How does MS Windows search for a DLL?

Once upon a time, I was programming in Windows 3.1 using, I think, a Borland product called Turbo C++.  Back then, the operating system didn’t provide true multitasking and each application had to cooperatively give up control so that other programs could run at the same time.  Compared to today’s programming environments, it seemed like the stone age.

One thing that was very important back then was to know how Windows goes about finding custom DLL libraries.  The problem was that there was no version control for DLL’s and it was common for developers of different applications to create DLL’s with the same name.  If the DLL being loaded turned out to be the wrong one, the application would likely crash before the first window even showed up on the desktop.  Knowing the order in which Windows searched for a DLL was important because it was a critical component of fixing the problem.

Today with abstract frameworks handling most everything for you, there isn’t much attention paid to the way DLL’s are loaded and there have been some improvements to the OS which help with the name collision problems of the past.  However, it’s still an important distinction to be aware of when building an application.

For example, at work I have a web server which has about a dozen different custom dotnet websites running on it.  Some of them use the Oracle Data Access Components(ODAC) to be able to read data from backend databases.  We’ve been having a problem with some of these applications crashing at start up because the original application developers deployed the website incorrectly.

Instead of identifying the specific DLLs from the ODAC that were linked with the website, the ODAC was installed on the webserver directly.  The reason why this is a problem is because not every developer uses the exact same version of the ODAC.   If I download the current ODAC, compile my website, and verify it works correctly, it will crash when it’s deployed to the webserver.  The reason for the crash is most likely because my ODAC version is newer than what is installed on the server.  If I then upgrade the version of the ODAC on the webserver, older applications will fail.  I need a solution that lets me deploy new code without having to recompile and redeploy every website on the server.

The solution to this problem is to extract the necessary DLL’s from the ODAC and place them in the bin directory of the deployed website.  The reason this fixes the problem is because Windows will first check the current working directory for any needed DLL’s.  If the correct DLL’s are found, then no further searching is done.  If the DLL’s are not found, then the system will use the %PATH% variable to search for the needed DLL until it is found.  If an older version of the ODAC comes first in the %PATH% variable, then the older applications that were linked with that DLL will work fine and newer applications will crash.  The only easy way to get around the potential version conflict is to put the needed DLL’s into the application’s working directory.

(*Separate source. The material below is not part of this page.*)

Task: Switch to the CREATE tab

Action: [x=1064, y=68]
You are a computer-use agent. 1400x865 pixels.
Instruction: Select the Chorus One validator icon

[Note: I’m not going to show the specific details for the ODAC here – there are many online posts that show which DLL’s need to be copied.  Failing that, an analysis of the program’s link structure should reveal what’s required.]

I’m writing this because as time has moved forward, these details seem to be getting lost to time.  Fewer and fewer developers have this knowledge and current programming training tends to skip over OS dependent behavior in favor of ‘run this program on everything and you’ll see dancing unicorns’.  Of course, I’m no expert on the matter, so if you have further information that would be helpful, please let me know.